**SUPPLIED PASSAGE**
You Can Get a Man with a Gun

On Friday, Tucker did a hefty monologue on the bizarre influence over the GOP leadership of corporate lobbyist Frank Luntz and his bollocks “focus groups” of fourteen eternally undecided voters in the back room of a strip mall in Jersey. He was trying to find a simple answer to the perennial question: Why does the Republican base never get what it votes for?

As Tucker says below, he didn’t know the half of it: last night he revealed that Luntz and House GOP leader Kevin McCarthy are …roommates:

As Tucker points out, the official explanation for this curious domestic arrangement is that a year ago, when the Covid got going, Mr McCarthy thought it prudent to move in with Mr Luntz – on pandemic-conscious public health grounds.

Like everyone else in our cowed and whipped western world, I bow before the awesome powers of the WuFlu, but I’m not sure even hardcore chaos theorists ever expected to see Chairman Xi unleash a virus that leads to the GOP’s House Minority Leader moving in with a Google lobbyist.

**THE DATA**
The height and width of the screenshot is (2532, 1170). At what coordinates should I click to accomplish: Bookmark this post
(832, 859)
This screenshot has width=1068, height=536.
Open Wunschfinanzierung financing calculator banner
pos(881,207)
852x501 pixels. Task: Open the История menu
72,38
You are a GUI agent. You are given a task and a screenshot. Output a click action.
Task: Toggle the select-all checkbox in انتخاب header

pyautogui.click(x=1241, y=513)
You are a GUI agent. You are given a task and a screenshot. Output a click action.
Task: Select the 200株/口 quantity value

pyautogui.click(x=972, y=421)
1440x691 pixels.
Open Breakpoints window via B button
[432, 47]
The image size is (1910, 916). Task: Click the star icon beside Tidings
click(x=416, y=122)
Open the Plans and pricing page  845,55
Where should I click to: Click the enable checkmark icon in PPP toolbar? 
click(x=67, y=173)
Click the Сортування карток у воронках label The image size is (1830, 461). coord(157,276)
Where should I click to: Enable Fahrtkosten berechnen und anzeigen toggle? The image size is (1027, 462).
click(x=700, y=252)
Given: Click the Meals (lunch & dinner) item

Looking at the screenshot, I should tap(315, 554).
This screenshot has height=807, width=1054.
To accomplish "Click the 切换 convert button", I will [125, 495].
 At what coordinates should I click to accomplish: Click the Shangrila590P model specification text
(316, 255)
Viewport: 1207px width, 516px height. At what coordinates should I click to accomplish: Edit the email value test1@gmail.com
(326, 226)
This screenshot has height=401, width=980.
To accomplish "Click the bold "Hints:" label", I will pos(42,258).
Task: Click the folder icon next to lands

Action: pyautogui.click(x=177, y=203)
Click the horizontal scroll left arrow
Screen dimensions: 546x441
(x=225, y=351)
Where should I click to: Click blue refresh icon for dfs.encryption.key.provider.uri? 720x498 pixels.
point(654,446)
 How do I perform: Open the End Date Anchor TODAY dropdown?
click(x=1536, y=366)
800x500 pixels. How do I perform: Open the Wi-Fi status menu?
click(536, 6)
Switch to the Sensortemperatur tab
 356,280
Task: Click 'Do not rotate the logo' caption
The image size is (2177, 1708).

**TO DO**
Please summarize the piece "You Can Get a Man with a Gun" in three sentences.

**WORKED SOLUTION**
In a Friday monologue, Tucker examined the influence that corporate lobbyist Frank Luntz and his focus groups have over the GOP leadership, looking for a simple answer to why the Republican base never gets what it votes for. Last night he revealed that Luntz and House GOP leader Kevin McCarthy are roommates, officially because McCarthy moved in with Luntz a year ago on public health grounds when Covid got going. The writer remarks that not even hardcore chaos theorists could have expected a virus to lead the GOP's House Minority Leader to move in with a Google lobbyist.